En cambio, hay un equipo de funcionarios que viene regularmente a medir el césped de tu jardín y si supera cierta altura te mete una amonestación por donde menos te lo esperas.

Y luego está el capítulo de las pistolas. Cada año se producen en el país más de ocho mil asesinatos con armas de fuego. La cifra de heridos, disparos accidentales y gente que se levanta la tapa de los sesos por iniciativa propia es siete u ocho veces superior; muchos de esos heridos y muertos simplemente pasaban por allí.

Hay sitios, como Madison, en los que las armas de fuego tienen una existencia más bien teórica. No hemos visto a ningún civil armado, y los dos o tres tiroteos de los que hemos tenido noticia a lo largo de este año se produjeron de madrugada en alguna gasolinera del extrarradio. Pero quién sabe. Cada vez es menos raro que cuando un policía pide los papeles del coche, apunte al conductor con la pistola y ponga el dedo en el gatillo. Hace un par de semanas una mujer llamó a la policía porque oía cómo en el piso de al lado golpeaban a alguien; cuando llegó el coche patrulla, salió en pijama a explicar lo que había oído y un agente la mató de un tiro.

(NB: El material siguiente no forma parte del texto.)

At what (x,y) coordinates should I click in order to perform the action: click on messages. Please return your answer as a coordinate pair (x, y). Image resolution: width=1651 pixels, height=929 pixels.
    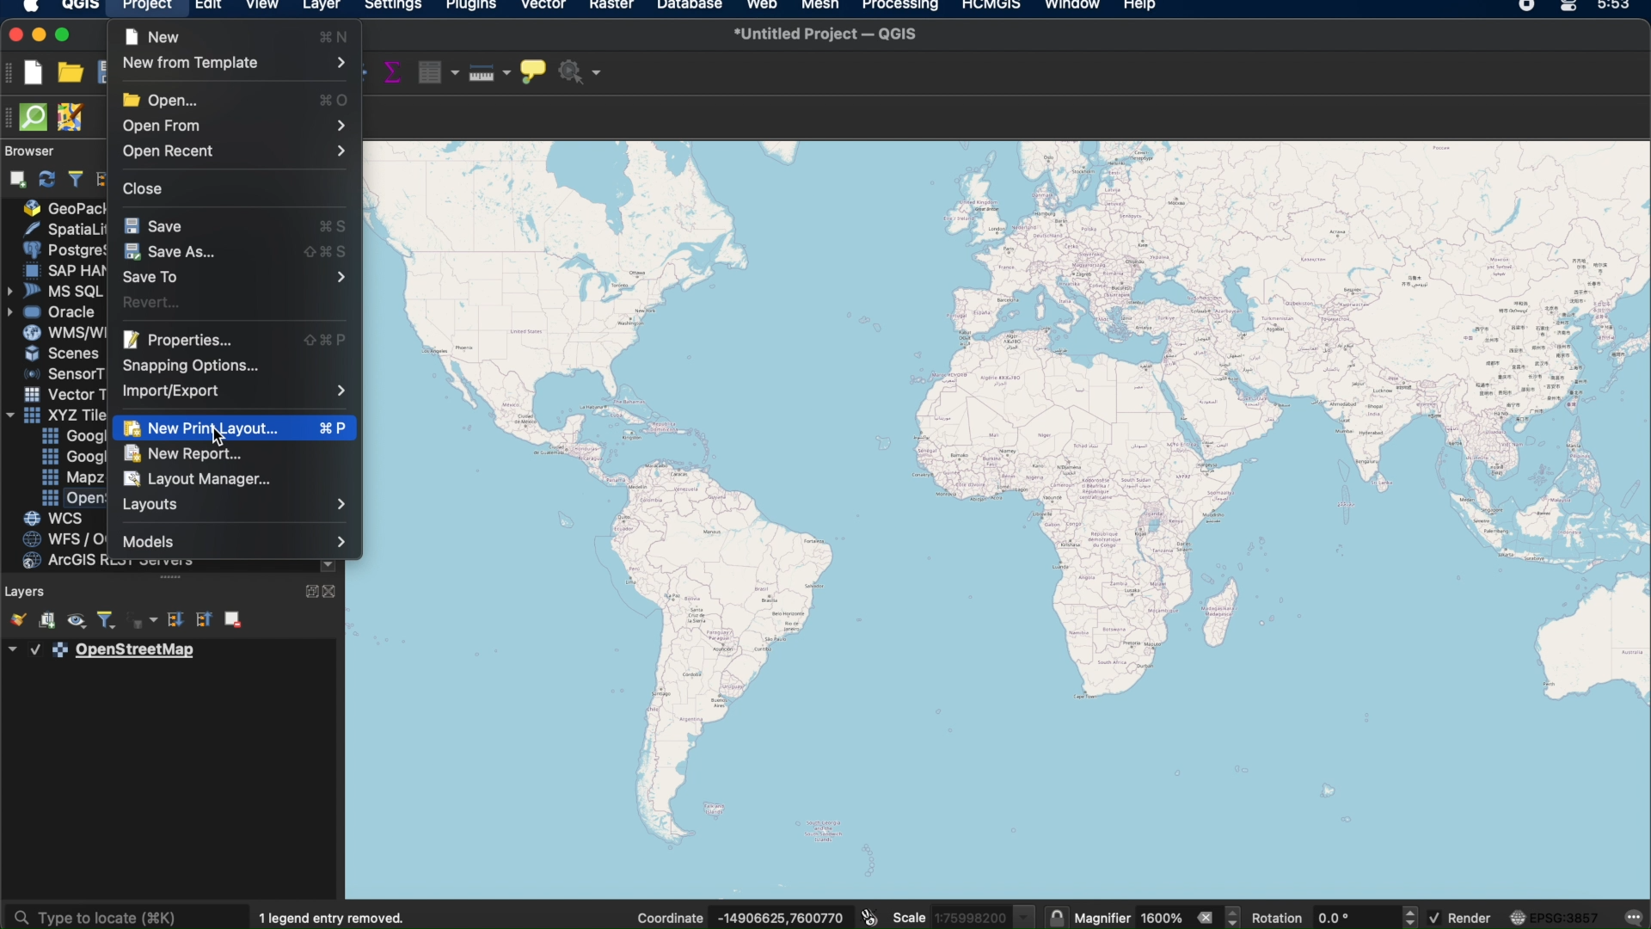
    Looking at the image, I should click on (1634, 915).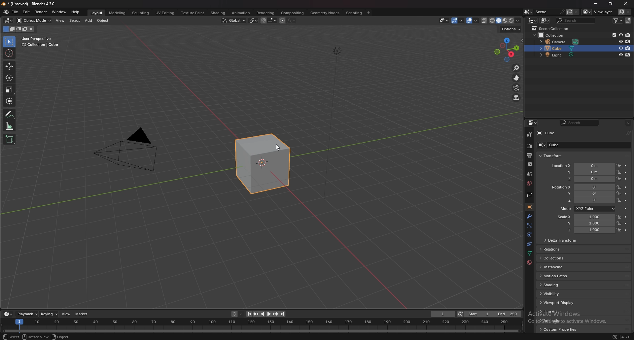 The width and height of the screenshot is (634, 340). Describe the element at coordinates (10, 66) in the screenshot. I see `move` at that location.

Tengo la impresión de que si nos quedáramos a vivir en Estados Unidos estaríamos pintando el diablo en la puerta. Quizá una familia pueda vivir en placidez relativa durante varias generaciones sin sufrir los efectos adversos de la desregulación, pero si algún día uno de sus miembros sufriera una intoxicación alimentaria, o se arruinase por un defecto de forma en el formulario de la aseguradora, o tuviera que seguir trabajando con setenta años cumplidos, o no pudiera pagar los estudios universitarios de sus hijos, o le pegaran un tiro al ir a sacar la cartera para mostrar su carnet de conducir, o chocase contra un coche que tenía un faro averiado, o se sumase a los dos millones de trabajadores americanos que se han vuelto adictos a los analgésicos y, subsecuentemente, a la heroína, sería para decirle «macho, tampoco te extrañes».